In collaboration with the book packaging company Adprint, the Isotype Institute produced charts for two book series intended to promote mutual understanding between Britain and its wartime allies, the Soviet Union and the United States. The Isotype Institute also produced animated charts for 17 documentary films directed by Paul Rotha, including A Few Ounces a Day (1941), World of Plenty (1943) and Land of Promise (1945).
Film: A Few Ounces a Day
A Few Ounces a Day is about the importance of saving scrap to replace materials lost in the Atlantic convoys. Isotype sequences in films were generally less than a minute in duration, but in A Few Ounces a Day they make up the entire film.
Directed by Paul Rotha for the Ministry of Information; animations produced by Science Films
Duration 5.05 minutes
Trustees of the Imperial War Museum
Working materials for A Few Ounces a Day
Stages of the film's conception and production can be seen in these working materials. The items relate to action in the first minute of the film. They include the script for voiceover narration, the scene-by-scene shooting script and the storyboard of scenes, with additional sketches. The original artwork probably served as templates for pictorial matter deployed in the animations produced by Science Films.
[7.02a] Film script, annotated by Otto Neurath
Storyboard with pencil drawings by Marie Neurath
'America and Britain' and 'Soviets and Ourselves' book series
These books were intended to promote mutual understanding between Britain and its principal allies in the Second World War. Differences in ways of life are examined, with contrasts of geography, climate, population and government depicted by a mixture of Isotype charts and photographs. Both series were begun during wartime and, while certified to conform with the Book Production War Economy Standard, they were subsidised by the Ministry of Information. This explains the lavish colour printing afforded to the Isotype charts.
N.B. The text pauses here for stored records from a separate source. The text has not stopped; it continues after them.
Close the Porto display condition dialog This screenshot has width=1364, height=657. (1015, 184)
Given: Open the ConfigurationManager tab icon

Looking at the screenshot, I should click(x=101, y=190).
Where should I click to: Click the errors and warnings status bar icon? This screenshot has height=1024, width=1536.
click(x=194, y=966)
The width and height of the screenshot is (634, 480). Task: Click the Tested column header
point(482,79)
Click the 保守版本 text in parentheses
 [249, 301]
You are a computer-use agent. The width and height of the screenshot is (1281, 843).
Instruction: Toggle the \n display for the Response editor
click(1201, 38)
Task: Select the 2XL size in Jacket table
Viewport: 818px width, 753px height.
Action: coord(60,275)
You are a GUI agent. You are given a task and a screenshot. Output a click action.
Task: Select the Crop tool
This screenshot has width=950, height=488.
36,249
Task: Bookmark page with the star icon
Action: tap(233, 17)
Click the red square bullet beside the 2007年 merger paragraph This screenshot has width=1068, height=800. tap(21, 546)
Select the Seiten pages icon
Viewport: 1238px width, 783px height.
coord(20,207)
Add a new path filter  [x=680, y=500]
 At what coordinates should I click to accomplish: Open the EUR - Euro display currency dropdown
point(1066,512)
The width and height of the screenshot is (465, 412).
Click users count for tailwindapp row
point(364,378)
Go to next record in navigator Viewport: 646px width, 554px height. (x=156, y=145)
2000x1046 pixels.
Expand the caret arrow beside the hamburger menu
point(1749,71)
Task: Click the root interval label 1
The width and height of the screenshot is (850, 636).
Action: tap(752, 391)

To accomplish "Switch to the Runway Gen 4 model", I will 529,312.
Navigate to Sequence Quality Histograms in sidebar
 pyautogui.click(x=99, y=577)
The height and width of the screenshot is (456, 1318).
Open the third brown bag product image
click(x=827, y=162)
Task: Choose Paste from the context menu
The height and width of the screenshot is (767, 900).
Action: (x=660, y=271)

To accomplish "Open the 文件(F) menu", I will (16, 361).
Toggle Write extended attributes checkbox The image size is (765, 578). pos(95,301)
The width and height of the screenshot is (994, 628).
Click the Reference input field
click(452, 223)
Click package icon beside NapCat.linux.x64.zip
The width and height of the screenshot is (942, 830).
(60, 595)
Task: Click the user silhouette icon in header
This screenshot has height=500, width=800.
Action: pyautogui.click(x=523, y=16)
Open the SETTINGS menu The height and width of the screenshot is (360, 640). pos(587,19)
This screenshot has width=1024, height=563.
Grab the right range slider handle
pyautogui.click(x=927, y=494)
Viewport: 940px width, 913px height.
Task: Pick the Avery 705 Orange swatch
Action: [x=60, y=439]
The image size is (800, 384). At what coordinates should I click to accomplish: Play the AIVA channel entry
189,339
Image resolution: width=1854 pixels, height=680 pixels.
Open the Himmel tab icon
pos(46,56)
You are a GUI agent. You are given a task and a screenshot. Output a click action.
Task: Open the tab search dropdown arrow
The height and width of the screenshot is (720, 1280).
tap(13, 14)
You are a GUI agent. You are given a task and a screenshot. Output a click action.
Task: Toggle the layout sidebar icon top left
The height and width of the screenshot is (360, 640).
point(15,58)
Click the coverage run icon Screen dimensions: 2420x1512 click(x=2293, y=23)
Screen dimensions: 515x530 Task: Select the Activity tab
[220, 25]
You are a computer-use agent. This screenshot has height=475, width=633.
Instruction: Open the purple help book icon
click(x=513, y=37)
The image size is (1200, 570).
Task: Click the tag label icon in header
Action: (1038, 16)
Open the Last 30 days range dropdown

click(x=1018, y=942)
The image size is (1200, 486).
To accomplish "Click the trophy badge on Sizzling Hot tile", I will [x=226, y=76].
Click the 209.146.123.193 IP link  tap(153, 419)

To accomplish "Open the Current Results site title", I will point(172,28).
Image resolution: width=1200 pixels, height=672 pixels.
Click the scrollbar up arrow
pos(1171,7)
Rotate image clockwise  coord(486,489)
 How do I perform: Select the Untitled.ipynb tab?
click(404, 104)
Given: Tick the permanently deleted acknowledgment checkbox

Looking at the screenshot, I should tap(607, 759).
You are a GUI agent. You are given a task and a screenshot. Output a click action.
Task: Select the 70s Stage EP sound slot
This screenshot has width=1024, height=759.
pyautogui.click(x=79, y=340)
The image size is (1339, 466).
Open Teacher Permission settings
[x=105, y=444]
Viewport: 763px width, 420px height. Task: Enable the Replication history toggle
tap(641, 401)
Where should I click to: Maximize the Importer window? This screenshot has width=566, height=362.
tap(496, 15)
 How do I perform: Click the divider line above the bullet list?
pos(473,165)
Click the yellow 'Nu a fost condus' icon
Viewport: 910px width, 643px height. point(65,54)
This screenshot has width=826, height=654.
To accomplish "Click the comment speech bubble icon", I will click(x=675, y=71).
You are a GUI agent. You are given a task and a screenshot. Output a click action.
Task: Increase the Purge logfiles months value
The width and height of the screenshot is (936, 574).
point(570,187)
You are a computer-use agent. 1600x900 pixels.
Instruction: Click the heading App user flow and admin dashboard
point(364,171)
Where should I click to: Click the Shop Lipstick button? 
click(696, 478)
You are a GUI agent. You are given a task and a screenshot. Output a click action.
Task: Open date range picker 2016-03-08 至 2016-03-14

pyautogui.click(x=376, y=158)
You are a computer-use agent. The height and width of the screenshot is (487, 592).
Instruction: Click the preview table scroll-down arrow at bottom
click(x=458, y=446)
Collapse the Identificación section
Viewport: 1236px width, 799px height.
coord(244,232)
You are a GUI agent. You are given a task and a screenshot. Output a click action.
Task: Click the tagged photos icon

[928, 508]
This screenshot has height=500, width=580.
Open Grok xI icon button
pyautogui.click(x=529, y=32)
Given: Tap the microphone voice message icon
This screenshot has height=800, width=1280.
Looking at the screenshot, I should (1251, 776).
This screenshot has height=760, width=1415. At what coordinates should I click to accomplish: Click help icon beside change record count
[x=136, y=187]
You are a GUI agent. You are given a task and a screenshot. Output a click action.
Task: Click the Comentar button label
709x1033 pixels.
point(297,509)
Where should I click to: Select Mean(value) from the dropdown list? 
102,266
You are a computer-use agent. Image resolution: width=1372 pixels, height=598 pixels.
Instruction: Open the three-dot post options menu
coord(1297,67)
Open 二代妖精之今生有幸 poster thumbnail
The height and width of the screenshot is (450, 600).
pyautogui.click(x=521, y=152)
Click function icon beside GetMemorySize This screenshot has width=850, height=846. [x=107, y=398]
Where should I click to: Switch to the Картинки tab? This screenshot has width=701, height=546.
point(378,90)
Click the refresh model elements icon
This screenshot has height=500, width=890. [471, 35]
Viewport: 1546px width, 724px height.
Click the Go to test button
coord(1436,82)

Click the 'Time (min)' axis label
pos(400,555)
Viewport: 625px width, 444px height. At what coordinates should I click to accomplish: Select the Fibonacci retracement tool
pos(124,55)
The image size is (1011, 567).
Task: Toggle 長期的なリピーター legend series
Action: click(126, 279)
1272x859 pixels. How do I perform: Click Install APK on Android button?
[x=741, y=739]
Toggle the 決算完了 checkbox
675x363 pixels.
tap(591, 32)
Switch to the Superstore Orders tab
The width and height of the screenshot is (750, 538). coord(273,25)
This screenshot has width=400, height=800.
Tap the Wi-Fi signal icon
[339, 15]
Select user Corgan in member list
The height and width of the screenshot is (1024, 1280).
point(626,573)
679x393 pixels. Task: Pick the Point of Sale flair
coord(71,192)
Isotype charts printed by letterpress; text and photographs printed by photogravure
K. B. Smellie, Our Two Democracies at Work, London: Harrap, 1944
Ralph Parker, How do you do Tovarish? London: Harrap, 1947
Maurice Lovell, Landsmen and Seafarers, London: Harrap, 1945
Isotype printing blocks and prints
From the mid 1930s, Isotype pictograms were increasingly produced as photo-engraved blocks rather than as linocuts. The pictograms on the blocks shown here were printed in multiples onto paper, for use in creating photo-mechanical 'artwork' for charts. Surplus prints were stored in a numbered envelope, ready for later use.